Sunday October 21st, 2012
AMSavita Halappanavar comes to Galway University Hospital and is diagnosed with back pain. Treating doctors accept now she was suffering contractions prior to miscarriage.
PM She returns to the hospital complaining of a dragging sensation. Doctors find her membranes are bulging and there is a foetal heartbeat. She is not given a vaginal examination and is not checked for leaking of amniotic fluid.
Blood tests are ordered; these later show an abnormally high white blood cell count but this result is not immediately relayed to her medical team.
The registrar tells her pregnancy loss is inevitable; her consultant, Dr Katherine Astbury, will later tell her the prognosis is poor but not non-existent.
Monday October 22nd
12:30am
Her waters break. Vital signs are normal.
Dr Astbury reviews her during her morning round. The plan is to “await events”.
She is put on antibiotics that evening to protect against infection.
Tuesday October 23rd
AM
: Savita asks Dr Astbury for a termination but this is refused because the foetal heartbeat is present and her life is not at risk. Midwife manager Ann Maria Burke tells Savita she can't have a termination "because Ireland is a Catholic country".
7.35pm
A student nurse finds Savita's pulse is elevated and tells Ms Burke. She says she tried to bring this information to the attention of senior house office Dr Ikechukwu Uzockwu. He denies being told this information and says he was told her vital signs were normal. No doctor examines Savita until the following morning.
Wednesday October 24th
During this period, when Savita is asleep, her condition is not checked every four hours, as required by hospital policy.
4.35am Savita, and her husband sleeping on the floor of her room, complains of cold. She is given a blanket but her heart rate is not taken.
6.30am
It is now 54 hours since Savita's membranes ruptured. Her temperature is raised and her heart beat is twice what it was on admission. Dr Uzockwu also notes a foul smelling discharge from her vagina, and diagnoses probably chorioamnionitis, an inflammation of the foetal membranes due to infection. He orders tests and puts her on a stronger antibiotic.
A midwife later tells the inquest she has never seen a patient deteriorate so rapidly as Savita did in the preceding two hours.
8.25am
Dr Astbury visits Savita. She does not read the notes herself and is not told by her team about the reference to the foul-smelling discharge. She expresses concern that she has chorioamnionitis, but orders tests to rule out a urinary tract infection. She tells Savita she might have to carry out a termination regardless of the foetal heartbeat. Further antibiotics are prescribed. She diagnoses sepsis, as opposed to severe sepsis, because Savita's blood pressure is not low. She tells the inquest that the information about the foul-smelling discharge is significant and had she known, she would have terminated sooner.

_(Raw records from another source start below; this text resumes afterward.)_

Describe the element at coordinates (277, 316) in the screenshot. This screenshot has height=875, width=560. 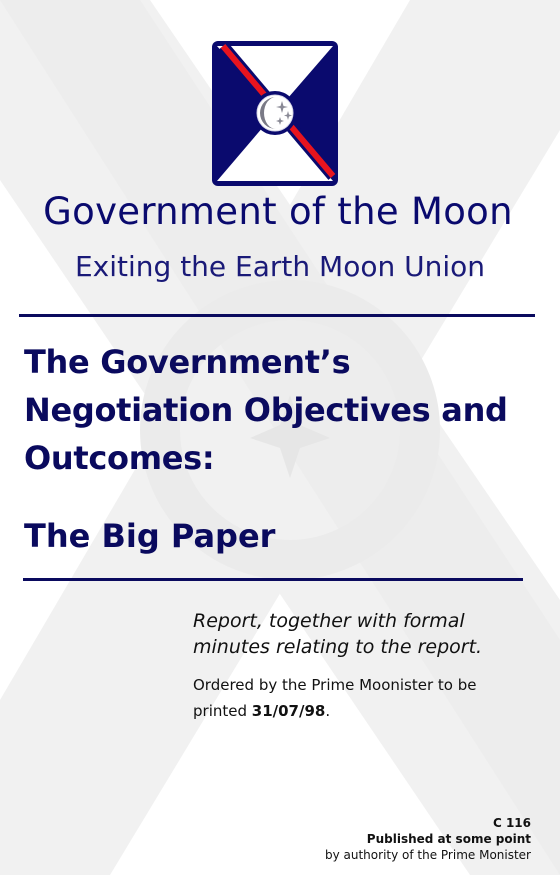
I see `top-divider` at that location.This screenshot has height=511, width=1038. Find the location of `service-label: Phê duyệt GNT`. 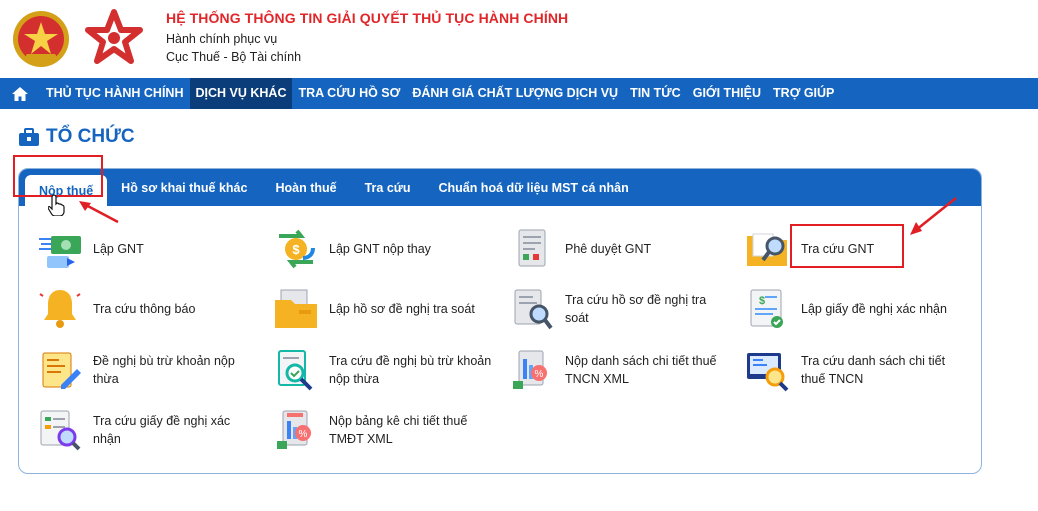

service-label: Phê duyệt GNT is located at coordinates (608, 249).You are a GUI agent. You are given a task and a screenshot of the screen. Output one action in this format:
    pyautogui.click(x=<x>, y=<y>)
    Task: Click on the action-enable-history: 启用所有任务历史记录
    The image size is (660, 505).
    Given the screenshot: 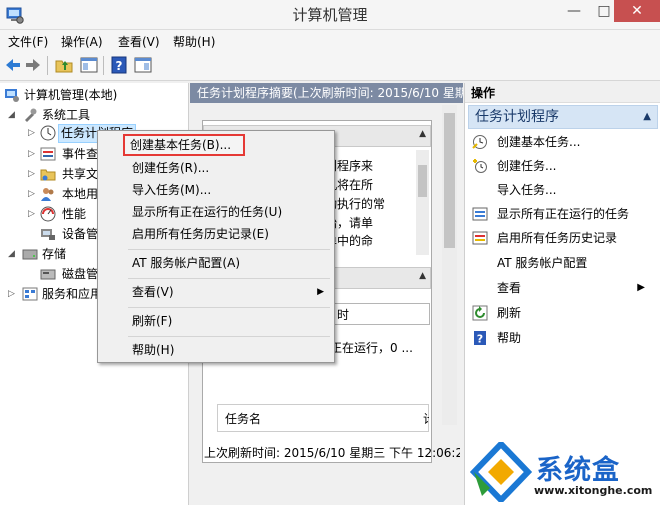 What is the action you would take?
    pyautogui.click(x=562, y=238)
    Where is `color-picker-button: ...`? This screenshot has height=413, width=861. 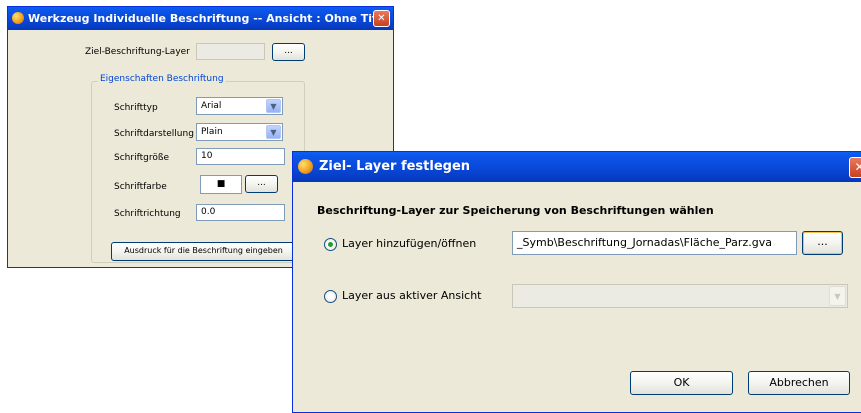 color-picker-button: ... is located at coordinates (262, 184).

Savita’s lactate level – an indication that she is going into shock – is also tested but the test is rejected because it’s in the wrong bottle. The ward is not informed of his.
1pm Dr Astbury is told Savita’s condition has deteriorated. She decides, after consulting a senior colleague, to carry out a termination. However, a scan reveals the foetal heartbeat has stopped.
3.15pm Savita is moved to theatre. During insertion of a central line, she spontaneously delivers a dead baby girl.
4.45pm She is transferred to the high dependency unit.
Thursday October 25th
3am
Savita is transferred to intensive care suffering from septic shock.
Friday, October 26th
Savita's condition deteriorates. Blood tests reveal septicaemia due to E.coli ESBL, which is highly resistant to the first antibiotic on which she was placed.
8pm Dr Astbury reviews her for the last time. She is critically ill.
Saturday, October 27th
Her condition deteriorates further and doctors do not expect her to survive.
Sunday, October 28th
12.45am
She suffers cardiac arrest. Attempts at resuscitation are unsuccessful.